Though I left teaching several years ago, I still have many friends in the business, and they are underwhelmed by the launching of Teach-NJ. I heard from one teacher who told me that under the current metrics demanded by their districts chosen system her weekly lessons plans are 15 PAGES LONG. Do you have any idea how much time is consumed to produce such lengthy plans, time that could be better used attending to other features of her curriculum and activities? She also mentioned being told by administrators that there will be about a 6 month delay in getting their evaluation of her required self-evaluation paperwork back to her. First of all, if these are to instructive evaluations for the teachers, how can this feedback be truly helpful? And what if we reach a point where merit pay is tied to these evaluations? The time lag would completely disrupt the whole remuneration process.

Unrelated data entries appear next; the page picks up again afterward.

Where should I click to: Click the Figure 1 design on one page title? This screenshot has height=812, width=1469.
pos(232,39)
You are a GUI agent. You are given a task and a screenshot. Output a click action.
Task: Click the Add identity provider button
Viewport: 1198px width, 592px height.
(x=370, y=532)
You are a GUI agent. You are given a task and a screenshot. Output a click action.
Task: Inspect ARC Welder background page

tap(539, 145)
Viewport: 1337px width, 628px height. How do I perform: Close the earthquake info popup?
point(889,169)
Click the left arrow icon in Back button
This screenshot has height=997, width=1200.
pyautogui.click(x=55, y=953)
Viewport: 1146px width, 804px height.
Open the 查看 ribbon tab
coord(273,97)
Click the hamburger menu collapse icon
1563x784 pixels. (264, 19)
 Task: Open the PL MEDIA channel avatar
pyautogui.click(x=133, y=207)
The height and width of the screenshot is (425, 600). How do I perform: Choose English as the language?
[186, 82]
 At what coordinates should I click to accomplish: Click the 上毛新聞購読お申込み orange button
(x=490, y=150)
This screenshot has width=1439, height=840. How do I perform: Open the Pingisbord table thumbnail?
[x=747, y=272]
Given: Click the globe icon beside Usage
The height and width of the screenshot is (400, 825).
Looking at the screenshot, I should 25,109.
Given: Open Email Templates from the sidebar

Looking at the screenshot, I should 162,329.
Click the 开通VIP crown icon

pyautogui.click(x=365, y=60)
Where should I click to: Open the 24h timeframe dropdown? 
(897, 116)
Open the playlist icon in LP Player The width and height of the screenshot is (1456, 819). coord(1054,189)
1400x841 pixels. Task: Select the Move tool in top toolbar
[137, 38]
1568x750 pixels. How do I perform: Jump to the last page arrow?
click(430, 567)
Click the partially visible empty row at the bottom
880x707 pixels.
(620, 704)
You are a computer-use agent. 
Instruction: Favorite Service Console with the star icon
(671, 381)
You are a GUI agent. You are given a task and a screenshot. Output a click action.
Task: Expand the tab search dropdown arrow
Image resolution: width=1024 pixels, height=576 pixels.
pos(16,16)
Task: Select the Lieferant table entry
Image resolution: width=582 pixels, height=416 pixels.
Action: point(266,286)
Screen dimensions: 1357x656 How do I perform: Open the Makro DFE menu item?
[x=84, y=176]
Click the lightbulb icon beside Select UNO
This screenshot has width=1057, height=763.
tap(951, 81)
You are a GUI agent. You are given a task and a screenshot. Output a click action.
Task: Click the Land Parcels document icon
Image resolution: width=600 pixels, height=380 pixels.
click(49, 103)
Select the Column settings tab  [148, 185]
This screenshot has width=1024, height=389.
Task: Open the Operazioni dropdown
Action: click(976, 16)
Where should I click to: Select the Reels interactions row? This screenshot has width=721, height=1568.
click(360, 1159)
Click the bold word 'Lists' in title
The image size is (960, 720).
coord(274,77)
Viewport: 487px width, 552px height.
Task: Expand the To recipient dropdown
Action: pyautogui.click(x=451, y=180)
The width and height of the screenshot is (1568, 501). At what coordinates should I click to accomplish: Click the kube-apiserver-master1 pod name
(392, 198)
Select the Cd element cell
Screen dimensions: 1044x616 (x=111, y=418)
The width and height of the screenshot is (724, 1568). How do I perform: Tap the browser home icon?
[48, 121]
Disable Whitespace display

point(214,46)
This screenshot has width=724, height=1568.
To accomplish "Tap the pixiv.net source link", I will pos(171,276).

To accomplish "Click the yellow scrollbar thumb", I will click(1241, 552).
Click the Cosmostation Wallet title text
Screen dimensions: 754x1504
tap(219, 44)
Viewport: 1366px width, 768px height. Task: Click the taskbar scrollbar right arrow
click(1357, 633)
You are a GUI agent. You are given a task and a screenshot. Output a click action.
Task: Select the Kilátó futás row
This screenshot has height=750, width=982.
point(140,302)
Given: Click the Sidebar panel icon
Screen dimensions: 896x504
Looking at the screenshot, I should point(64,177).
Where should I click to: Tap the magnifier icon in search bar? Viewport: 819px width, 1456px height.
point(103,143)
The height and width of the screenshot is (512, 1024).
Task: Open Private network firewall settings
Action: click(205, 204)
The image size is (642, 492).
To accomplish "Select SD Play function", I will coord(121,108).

This teacher was recently visited by an administrator, who spent 20 minutes visiting her class and gave here feedback that made no sense had this supervisor actually attended the entire instructional period. Supervisors in some of these districts would have to conduct several hundred evaluations to fulfill their job requirements under Teach-NJ.

The reams and reams of paperwork and the hundreds of hours being spent on-line to attend to each of the specific elements of these evaluative metrics simply cannot be seen as a positive influence on classroom instruction. The end result of this legislation is to create a system where, if teachers and administrators actually abide by all of the features, classroom instruction will be negatively impacted. And on the other hand, if schools decide to "cut corners" and "fudge" the work product in order to get things completed on time, then it simply makes a mockery of the legislation's intent. Either way, the bottom line is that Teach-NJ is on course to become an onerous imposition on teachers and learning.

It has always been my contention that Teach-NJ was designed to emphasize accountability, an admittedly worthy goal, at the expense of improved performance. It is "gotcha" legislation that is filled with problems, notably its application throughout the spectrum of employees in a school.

From the start, the fundamental mistake was the lack of true teacher input in the process. I have yet to find even one teacher that feels like they have any "ownership" of the process; I consider this a fatal flaw that will lead Teach-NJ to end up being more "destructive" than "constructive."

My concern is that since we have already moved forward with Teach-NJ, it will be very difficult to take "two steps back" and rethink the system, especially the choice of metrics made available by the State to conduct these so-called evaluations.

Once again the Law of Unintended Consequences will end up ruling the day, and a opportunity to create a system that truly strives to improve teacher performance will have been lost. If problems like the few I brought up earlier can be tying up in knots a high performance district like the one my friend works in, I can only imagine what is going on in our poorer performing school systems.

My position is that New Jersey should have let each of the suburban districts, the vast majority of whom are doing a good job preparing their kids, to develop their own metrics for holding teachers accountable and improving teacher performance, and put the State's financial resources into creating programs to help our urban schools. It is analogous to the fight against AIDS; even though there were actually a few very specific geographic areas where AIDS had destructive potential, we instead spread our resources out to every district in the State rather than target that money where it could do the most good.

It really is time to take a step back with Teach-NJ, because I'm afraid that if we take another step forward we are going to step in something pretty messy.